So I guess I'll start at the beginning. So we're moving and I just managed to finish my new goat pens at the new(but old) house. We lived here for 3 years but moved out a year ago to get closer to town and dbf's work. My mom owns the house & 3 acres so we just moved back there. So the pens are 4ft tall field fence with t-posts every 6-7 feet.  We haven't got our shelter in there yet but we had the "goat tote" with a new tarp on the top. 

So we just moved the goats up here last saturday and they were mainly staying in the upper pen but we got them finished so we moved them down and got the rest of the chickens here. We put 1 coop and one of my flocks down in the lower pen. So wednesday night I had the bottle kids up top and the 2 does and my wether in the lower pen. The lower pen is probably 100 yards away from the house but its in a tree clearing and you have to go down the driveway first and then go right, you cant walk straight to the pen cause the forest is so overgrown. 

So I woke up thursday morning to cats all in my bed.. like 4 in bed and one scurrying in the boxspring. A minute or so later dbf turns on the hall light and says "Knuckle Heads gonna need some attention." WHAT??? Well I hadn't heard the gunshot to start.. So dbf says there was a dog in the pen and he shot it and Knuckle Head was bleeding. Aww Crap. So I threw my clothes on and RAN down there. got there and had Dbf run the girls up to the upper pen cause everyone was so paniced. I saw that Knuckle Head was bleeding from his armpit pretty bad and had punctured and lacerations all on his rump and he was chesty and had blood coming from his nose. He needed to go to the vet and asap. He also needed to get up to the house where it was safe and the cars were so I grabbed him and started trucking up the driveway. He's a BIG boy too. Only a year and he's about 100 lbs and 32 inches at the withers. Didn't matter, we needed to get to the house NOW!  I made it almost all the way before dbf came to help because he couldn't round up the girls. So I got the girls in while he loaded knuckle head in the car.

- _What to work on_
Output the entire forum post about the dog getting into the goat pen word for word. The listing that comes next has no connection to the forum post.

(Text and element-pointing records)
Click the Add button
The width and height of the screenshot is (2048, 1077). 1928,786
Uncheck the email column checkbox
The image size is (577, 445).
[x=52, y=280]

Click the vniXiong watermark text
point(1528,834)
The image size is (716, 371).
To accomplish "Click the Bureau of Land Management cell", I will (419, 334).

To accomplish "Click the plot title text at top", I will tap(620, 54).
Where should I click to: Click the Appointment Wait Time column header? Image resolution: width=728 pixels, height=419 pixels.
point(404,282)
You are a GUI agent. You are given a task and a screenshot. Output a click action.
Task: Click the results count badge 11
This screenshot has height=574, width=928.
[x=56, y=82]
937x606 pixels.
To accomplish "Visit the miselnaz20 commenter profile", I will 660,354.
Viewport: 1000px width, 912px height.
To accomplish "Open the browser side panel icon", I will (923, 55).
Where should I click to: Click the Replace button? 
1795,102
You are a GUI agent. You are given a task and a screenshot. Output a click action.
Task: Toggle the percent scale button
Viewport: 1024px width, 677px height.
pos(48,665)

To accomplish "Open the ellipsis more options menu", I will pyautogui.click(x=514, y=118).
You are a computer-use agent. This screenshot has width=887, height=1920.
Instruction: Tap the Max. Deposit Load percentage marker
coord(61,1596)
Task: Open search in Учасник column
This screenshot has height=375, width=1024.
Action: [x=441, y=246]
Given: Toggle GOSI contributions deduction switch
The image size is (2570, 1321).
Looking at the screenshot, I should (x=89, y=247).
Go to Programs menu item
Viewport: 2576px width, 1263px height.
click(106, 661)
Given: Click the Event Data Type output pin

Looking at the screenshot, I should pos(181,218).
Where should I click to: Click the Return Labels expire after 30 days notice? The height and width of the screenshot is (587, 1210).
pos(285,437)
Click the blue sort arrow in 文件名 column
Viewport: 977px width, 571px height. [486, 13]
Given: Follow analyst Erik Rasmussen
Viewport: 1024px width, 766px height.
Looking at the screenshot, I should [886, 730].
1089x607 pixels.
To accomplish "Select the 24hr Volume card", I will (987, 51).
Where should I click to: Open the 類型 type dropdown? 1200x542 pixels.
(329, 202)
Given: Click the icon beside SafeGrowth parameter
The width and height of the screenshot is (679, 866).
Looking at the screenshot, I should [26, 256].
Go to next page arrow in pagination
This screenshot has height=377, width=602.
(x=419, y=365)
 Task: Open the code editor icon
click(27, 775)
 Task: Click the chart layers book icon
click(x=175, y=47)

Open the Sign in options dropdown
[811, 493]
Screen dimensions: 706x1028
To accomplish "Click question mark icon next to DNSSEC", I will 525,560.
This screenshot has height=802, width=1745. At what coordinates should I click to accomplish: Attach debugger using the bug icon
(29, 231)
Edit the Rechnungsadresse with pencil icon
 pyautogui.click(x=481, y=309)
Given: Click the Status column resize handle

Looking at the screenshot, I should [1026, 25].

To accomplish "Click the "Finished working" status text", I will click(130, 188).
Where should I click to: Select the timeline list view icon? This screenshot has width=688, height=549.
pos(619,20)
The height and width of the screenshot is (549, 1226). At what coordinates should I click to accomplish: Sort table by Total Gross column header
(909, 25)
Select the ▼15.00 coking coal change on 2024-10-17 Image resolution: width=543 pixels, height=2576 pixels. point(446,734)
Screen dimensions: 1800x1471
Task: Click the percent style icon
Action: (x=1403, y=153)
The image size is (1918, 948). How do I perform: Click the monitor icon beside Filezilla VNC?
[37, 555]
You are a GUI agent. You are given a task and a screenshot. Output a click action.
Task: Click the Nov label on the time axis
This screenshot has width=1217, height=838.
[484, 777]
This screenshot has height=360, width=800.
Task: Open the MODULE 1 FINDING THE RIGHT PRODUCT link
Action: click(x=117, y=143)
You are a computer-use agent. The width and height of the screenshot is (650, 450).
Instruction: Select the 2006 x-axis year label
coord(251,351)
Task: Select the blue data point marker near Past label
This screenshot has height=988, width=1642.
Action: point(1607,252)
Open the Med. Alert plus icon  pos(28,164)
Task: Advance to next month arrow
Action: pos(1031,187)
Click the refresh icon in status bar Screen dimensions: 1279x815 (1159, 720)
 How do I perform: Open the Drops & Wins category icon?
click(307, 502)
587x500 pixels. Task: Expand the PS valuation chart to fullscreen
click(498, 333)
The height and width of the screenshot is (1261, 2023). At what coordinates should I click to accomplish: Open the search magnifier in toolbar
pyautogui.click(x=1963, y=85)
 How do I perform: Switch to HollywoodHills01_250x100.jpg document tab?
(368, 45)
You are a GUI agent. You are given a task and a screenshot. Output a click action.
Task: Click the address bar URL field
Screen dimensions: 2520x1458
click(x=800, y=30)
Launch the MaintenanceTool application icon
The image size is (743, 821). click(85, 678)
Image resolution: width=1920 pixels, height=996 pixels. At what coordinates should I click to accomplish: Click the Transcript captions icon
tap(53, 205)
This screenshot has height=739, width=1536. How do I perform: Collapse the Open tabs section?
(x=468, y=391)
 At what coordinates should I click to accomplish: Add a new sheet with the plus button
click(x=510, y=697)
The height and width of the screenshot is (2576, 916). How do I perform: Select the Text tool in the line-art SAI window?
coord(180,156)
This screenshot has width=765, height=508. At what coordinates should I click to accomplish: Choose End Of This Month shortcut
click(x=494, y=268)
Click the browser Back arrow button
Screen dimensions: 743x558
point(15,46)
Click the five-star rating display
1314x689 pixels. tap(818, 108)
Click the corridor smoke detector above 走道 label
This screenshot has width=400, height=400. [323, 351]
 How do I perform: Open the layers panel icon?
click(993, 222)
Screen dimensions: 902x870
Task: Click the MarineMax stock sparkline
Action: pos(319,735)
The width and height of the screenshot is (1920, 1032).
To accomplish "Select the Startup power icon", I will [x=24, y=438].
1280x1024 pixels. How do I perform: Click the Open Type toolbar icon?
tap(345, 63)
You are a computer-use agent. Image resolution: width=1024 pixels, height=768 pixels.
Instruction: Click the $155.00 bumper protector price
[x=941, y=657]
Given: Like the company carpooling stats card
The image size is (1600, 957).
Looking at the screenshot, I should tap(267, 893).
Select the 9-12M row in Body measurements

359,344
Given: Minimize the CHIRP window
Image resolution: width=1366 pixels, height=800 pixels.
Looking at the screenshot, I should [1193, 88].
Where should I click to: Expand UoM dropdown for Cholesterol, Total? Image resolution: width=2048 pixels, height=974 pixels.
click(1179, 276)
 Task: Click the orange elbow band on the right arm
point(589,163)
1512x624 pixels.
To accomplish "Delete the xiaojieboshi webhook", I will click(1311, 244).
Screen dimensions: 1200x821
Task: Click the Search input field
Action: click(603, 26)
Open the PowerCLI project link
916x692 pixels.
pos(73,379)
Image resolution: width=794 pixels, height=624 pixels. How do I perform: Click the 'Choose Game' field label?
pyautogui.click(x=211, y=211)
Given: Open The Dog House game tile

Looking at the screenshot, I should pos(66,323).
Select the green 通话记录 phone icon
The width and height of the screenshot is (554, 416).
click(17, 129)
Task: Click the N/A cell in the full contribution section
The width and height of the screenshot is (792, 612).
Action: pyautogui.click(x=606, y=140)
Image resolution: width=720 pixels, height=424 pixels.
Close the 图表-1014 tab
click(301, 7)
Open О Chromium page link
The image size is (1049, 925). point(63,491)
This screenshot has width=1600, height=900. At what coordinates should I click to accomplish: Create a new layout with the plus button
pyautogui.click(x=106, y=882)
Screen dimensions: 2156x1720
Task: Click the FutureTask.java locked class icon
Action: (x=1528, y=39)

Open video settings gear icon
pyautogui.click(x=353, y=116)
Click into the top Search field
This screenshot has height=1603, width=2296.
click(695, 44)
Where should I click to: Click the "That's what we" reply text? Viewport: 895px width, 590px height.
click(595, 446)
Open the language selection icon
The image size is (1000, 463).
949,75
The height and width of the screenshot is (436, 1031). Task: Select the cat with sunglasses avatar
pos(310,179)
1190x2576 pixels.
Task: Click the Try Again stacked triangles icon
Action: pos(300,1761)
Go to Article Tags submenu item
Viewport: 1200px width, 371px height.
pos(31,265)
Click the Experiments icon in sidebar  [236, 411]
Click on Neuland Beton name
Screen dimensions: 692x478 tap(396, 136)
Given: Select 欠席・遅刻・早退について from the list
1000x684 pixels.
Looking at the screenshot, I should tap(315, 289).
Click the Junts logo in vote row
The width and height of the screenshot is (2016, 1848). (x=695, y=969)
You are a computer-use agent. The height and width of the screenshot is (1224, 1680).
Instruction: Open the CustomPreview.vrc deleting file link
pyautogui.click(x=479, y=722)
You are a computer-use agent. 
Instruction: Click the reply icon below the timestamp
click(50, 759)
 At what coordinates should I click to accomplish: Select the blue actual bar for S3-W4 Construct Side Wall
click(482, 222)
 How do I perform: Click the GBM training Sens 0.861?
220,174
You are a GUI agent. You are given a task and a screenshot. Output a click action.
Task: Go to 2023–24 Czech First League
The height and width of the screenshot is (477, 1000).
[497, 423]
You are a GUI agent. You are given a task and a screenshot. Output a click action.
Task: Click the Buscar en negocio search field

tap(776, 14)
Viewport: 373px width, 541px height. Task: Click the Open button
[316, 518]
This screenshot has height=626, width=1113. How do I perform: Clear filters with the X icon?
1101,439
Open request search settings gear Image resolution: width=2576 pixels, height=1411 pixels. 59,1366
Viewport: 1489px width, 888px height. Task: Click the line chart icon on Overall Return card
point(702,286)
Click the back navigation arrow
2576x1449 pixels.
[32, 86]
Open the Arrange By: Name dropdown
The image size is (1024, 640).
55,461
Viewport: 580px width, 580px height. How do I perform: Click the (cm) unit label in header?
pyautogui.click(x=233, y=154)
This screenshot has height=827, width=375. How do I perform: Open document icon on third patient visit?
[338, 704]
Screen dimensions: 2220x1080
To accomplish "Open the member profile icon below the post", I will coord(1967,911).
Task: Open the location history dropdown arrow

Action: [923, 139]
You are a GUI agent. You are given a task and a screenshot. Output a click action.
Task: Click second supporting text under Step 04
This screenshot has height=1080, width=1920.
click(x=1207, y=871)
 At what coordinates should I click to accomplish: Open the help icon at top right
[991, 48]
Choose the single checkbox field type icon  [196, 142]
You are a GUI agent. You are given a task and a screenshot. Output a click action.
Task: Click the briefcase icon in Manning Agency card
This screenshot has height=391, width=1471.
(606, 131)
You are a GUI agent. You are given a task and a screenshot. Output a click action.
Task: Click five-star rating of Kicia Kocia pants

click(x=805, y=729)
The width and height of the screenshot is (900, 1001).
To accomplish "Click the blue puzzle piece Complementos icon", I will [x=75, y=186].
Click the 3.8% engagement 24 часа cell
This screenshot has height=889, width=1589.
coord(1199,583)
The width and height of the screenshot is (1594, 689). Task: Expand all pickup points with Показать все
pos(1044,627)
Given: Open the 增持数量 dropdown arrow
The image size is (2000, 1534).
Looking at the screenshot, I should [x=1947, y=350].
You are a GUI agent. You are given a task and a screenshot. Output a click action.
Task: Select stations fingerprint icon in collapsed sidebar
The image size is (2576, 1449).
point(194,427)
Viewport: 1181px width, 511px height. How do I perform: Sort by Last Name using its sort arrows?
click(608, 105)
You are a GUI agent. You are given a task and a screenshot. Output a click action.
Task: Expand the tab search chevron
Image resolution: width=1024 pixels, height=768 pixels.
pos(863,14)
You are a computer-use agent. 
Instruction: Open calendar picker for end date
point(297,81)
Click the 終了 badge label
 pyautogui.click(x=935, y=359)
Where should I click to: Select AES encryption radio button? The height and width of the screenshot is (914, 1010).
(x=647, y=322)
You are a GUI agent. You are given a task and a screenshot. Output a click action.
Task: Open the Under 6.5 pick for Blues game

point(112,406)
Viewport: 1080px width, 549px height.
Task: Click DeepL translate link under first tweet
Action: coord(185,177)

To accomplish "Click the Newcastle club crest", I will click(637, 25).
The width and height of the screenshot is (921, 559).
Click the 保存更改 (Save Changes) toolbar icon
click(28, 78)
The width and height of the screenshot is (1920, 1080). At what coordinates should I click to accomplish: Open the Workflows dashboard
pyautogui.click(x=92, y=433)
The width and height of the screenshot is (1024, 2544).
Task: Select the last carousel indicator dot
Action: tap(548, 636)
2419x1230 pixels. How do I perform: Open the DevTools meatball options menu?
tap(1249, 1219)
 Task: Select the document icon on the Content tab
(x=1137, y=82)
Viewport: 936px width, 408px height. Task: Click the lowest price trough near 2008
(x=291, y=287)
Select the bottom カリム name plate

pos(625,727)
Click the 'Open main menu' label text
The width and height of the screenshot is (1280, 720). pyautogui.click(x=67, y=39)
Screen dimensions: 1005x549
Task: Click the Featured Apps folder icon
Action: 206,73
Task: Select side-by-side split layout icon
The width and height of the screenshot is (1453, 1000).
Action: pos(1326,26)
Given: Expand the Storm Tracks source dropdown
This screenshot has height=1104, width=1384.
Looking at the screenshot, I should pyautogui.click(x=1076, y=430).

- _Written response_
So I guess I'll start at the beginning. So we're moving and I just managed to finish my new goat pens at the new(but old) house. We lived here for 3 years but moved out a year ago to get closer to town and dbf's work. My mom owns the house & 3 acres so we just moved back there. So the pens are 4ft tall field fence with t-posts every 6-7 feet.  We haven't got our shelter in there yet but we had the "goat tote" with a new tarp on the top. 

So we just moved the goats up here last saturday and they were mainly staying in the upper pen but we got them finished so we moved them down and got the rest of the chickens here. We put 1 coop and one of my flocks down in the lower pen. So wednesday night I had the bottle kids up top and the 2 does and my wether in the lower pen. The lower pen is probably 100 yards away from the house but its in a tree clearing and you have to go down the driveway first and then go right, you cant walk straight to the pen cause the forest is so overgrown. 

So I woke up thursday morning to cats all in my bed.. like 4 in bed and one scurrying in the boxspring. A minute or so later dbf turns on the hall light and says "Knuckle Heads gonna need some attention." WHAT??? Well I hadn't heard the gunshot to start.. So dbf says there was a dog in the pen and he shot it and Knuckle Head was bleeding. Aww Crap. So I threw my clothes on and RAN down there. got there and had Dbf run the girls up to the upper pen cause everyone was so paniced. I saw that Knuckle Head was bleeding from his armpit pretty bad and had punctured and lacerations all on his rump and he was chesty and had blood coming from his nose. He needed to go to the vet and asap. He also needed to get up to the house where it was safe and the cars were so I grabbed him and started trucking up the driveway. He's a BIG boy too. Only a year and he's about 100 lbs and 32 inches at the withers. Didn't matter, we needed to get to the house NOW!  I made it almost all the way before dbf came to help because he couldn't round up the girls. So I got the girls in while he loaded knuckle head in the car.